==== SOURCE MATERIAL

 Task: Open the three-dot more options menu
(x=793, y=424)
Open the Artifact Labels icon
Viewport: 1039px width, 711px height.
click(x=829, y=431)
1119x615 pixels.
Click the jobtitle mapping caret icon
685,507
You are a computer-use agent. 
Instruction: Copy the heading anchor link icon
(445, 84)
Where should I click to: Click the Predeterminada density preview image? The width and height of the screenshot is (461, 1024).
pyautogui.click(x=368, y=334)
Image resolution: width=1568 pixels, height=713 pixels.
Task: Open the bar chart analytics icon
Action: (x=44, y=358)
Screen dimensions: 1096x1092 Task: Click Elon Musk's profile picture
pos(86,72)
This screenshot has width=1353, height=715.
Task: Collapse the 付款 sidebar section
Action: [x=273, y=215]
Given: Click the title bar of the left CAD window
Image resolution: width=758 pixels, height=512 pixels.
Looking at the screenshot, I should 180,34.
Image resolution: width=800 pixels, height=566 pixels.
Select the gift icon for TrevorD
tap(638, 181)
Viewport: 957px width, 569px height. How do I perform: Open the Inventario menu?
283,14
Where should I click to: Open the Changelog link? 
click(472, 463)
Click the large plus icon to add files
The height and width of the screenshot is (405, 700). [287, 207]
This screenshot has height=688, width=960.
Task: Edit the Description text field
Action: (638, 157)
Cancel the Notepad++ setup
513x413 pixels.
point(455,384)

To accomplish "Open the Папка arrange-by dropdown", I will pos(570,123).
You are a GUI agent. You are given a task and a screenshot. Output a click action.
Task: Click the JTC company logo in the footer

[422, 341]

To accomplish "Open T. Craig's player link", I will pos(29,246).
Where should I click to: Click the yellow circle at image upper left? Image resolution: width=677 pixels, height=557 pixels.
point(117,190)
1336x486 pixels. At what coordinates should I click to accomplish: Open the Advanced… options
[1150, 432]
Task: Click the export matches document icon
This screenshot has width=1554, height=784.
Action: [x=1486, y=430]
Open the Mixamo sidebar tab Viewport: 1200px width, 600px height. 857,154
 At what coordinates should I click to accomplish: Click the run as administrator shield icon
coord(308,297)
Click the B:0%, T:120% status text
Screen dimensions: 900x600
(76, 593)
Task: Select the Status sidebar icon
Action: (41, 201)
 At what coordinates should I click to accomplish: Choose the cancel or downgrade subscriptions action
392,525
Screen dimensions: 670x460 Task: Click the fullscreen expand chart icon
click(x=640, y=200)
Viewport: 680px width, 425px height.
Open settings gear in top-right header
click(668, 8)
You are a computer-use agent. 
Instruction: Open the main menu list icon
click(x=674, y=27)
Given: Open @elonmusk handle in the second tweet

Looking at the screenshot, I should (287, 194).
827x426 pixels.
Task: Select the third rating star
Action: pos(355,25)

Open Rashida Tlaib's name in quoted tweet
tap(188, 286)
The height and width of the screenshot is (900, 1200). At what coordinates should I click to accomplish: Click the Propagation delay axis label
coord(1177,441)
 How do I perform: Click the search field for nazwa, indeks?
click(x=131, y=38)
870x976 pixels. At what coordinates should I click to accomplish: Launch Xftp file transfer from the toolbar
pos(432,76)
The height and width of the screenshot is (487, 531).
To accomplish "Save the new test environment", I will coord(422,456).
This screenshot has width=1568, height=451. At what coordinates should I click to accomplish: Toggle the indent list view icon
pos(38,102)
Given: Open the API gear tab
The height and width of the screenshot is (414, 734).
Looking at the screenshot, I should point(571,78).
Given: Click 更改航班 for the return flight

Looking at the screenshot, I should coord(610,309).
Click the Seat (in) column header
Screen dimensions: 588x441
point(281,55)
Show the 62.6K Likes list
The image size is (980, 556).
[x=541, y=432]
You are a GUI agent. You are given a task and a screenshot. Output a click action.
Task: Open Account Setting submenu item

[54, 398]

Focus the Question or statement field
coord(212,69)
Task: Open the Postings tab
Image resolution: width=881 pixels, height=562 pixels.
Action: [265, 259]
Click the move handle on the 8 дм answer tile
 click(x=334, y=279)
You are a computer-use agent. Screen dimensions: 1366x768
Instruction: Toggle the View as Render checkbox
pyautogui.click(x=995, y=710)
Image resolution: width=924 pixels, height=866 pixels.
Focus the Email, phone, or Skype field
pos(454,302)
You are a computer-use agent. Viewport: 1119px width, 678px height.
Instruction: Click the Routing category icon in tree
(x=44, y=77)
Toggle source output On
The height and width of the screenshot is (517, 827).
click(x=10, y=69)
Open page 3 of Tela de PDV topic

========

▸ **WHAT NEEDS TO BE DONE**
In the listing, find every line containing the word "will" and list it.

▸ **ANSWER TO THE PROBLEM**
To accomplish "Open the Папка arrange-by dropdown", I will pos(570,123).
To accomplish "Open T. Craig's player link", I will pos(29,246).
To accomplish "Save the new test environment", I will coord(422,456).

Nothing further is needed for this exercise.